Si fa un gran parlare di nazionalizzazioni. Lo si fa in appendice al disastro di Genova e alla questione della concessione ad Autostrade. Il termine è suggestivo, richiama quello di ‘nazione’, e quindi quello di ‘popolo’, concetti che molti legano indissolubilmente tra loro. Viene in mente il nazional-popolare, ma non in senso gramsciano, piuttosto pippobaudiano, che si esprimeva di solito nelle “Domeniche in” pomeridiane. Meglio si dovrebbe dire “statalizzazione”, che è termine politico, e non evoca nessuna mitologia e nessun romanticismo ‘nazionalistico’ e populistico. Se così fosse, se dicessimo invece ‘statalizzazione’, dovremmo necessariamente porci la domanda: quale Stato?

Perché una cosa è che a gestire grandi aziende e grandi capitali sia uno Stato democratico, centrato attorno ai partiti e alle istituzioni rappresentative. Altra cosa, invece, è che ci si affidi a uno Stato ridotto a pochi uomini soli al comando, con istituzioni alla frutta, rappresentativo soltanto di quella ‘società dell’immediatezza’ di cui parla De Rita. Per la quale le forme di mediazione sono spazzatura e tutto si sintetizza nel tifo da curva al governo e nei selfie ai funerali di Stato. Dire ‘statalizzazione’ vuol dire evocare la politica, la qualità della vita pubblica e delle istituzioni. Ossia mettere in questione lo Stato, metterlo in controluce.

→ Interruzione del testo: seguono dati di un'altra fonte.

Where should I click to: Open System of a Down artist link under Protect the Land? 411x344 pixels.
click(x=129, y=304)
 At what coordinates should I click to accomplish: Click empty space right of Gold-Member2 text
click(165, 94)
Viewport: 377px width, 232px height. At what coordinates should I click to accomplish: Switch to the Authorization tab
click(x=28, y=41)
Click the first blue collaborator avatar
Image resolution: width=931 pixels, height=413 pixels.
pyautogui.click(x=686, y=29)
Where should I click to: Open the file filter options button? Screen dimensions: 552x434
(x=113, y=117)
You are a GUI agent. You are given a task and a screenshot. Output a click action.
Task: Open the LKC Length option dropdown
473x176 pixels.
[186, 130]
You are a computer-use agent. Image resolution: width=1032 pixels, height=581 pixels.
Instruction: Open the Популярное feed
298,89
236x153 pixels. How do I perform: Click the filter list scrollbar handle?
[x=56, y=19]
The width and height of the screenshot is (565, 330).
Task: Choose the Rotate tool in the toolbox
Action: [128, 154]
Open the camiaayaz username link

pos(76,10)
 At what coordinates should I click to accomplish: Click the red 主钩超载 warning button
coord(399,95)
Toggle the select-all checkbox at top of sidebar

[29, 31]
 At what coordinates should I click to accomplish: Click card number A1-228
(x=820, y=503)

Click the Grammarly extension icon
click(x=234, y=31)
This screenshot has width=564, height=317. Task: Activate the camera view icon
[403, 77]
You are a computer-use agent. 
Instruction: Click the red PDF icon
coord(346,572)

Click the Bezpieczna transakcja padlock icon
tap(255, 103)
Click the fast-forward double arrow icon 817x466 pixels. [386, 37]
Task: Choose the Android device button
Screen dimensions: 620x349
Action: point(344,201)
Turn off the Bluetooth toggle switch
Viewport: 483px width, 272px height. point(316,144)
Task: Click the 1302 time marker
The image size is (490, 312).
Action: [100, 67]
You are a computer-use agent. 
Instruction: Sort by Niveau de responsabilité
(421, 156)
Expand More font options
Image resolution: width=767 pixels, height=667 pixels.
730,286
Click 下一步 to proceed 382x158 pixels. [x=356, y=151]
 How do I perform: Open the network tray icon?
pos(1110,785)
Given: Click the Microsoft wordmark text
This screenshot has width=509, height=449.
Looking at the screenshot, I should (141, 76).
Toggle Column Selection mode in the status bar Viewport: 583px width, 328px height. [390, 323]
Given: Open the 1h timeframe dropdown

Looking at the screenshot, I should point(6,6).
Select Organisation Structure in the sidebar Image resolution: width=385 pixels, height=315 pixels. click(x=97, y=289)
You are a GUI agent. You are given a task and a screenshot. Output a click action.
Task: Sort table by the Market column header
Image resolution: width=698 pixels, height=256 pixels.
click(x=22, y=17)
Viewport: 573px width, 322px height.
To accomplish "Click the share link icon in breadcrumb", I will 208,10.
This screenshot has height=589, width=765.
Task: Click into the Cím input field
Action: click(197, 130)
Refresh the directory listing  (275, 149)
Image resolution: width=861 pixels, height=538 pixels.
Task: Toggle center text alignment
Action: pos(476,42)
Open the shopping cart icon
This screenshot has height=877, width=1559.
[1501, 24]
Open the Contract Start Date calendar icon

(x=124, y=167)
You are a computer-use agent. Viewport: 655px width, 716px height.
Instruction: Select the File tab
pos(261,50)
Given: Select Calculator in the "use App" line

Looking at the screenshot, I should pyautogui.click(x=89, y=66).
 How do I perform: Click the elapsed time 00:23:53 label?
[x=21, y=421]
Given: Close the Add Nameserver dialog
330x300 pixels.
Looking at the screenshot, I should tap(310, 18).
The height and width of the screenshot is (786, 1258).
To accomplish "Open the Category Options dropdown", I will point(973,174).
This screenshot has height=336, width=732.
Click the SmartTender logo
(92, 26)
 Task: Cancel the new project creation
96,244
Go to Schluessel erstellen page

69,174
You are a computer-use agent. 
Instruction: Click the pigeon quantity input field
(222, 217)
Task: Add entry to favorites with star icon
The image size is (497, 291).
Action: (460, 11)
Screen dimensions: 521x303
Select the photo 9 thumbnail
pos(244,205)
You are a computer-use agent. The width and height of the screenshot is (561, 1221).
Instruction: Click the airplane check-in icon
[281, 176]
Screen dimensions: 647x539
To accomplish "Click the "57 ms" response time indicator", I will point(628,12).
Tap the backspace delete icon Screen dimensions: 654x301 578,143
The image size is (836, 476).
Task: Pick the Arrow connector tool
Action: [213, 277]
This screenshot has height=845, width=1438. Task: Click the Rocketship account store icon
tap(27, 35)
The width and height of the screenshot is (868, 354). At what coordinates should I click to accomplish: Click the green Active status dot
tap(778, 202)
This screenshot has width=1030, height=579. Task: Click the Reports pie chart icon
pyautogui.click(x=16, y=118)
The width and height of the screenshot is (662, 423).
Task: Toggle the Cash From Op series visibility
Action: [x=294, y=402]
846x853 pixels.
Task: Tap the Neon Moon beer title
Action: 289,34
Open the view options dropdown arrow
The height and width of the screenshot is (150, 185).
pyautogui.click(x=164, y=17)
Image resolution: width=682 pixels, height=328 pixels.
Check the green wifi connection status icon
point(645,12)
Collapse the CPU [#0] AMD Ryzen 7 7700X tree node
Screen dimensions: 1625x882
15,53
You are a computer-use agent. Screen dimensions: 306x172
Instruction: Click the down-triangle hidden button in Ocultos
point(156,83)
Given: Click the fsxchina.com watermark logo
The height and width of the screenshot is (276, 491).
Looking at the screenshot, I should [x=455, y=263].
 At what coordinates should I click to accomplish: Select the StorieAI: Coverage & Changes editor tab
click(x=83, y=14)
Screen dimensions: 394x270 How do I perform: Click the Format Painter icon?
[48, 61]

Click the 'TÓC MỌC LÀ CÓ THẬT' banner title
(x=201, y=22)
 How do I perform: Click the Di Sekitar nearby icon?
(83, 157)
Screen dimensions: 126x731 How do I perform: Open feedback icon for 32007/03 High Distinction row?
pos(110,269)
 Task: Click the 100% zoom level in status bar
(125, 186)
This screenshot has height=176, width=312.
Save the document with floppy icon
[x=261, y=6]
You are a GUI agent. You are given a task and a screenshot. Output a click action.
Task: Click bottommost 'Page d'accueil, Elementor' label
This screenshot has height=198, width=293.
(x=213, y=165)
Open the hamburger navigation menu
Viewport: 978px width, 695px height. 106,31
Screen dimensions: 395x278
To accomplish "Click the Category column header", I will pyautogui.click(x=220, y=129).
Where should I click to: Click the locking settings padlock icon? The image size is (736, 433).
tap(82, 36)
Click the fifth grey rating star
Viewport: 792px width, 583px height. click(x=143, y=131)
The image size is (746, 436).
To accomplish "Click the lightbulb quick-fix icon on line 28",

Dire ‘nazionalizzazione’ invece significa innalzare la bandiera del “mito”: il mito della nazione proletaria unita contro i plutocrati e i burocrati europei, e quello del ‘popolo’ che supera le contraddizioni sociali al suo interno in nome di una sorta di bene superiore. Tutta roba già vista. Ci manca solo che novelli Enrico Corradini e Alfredo Rocco tornino ad arringarci, e abbiamo fatto tombola.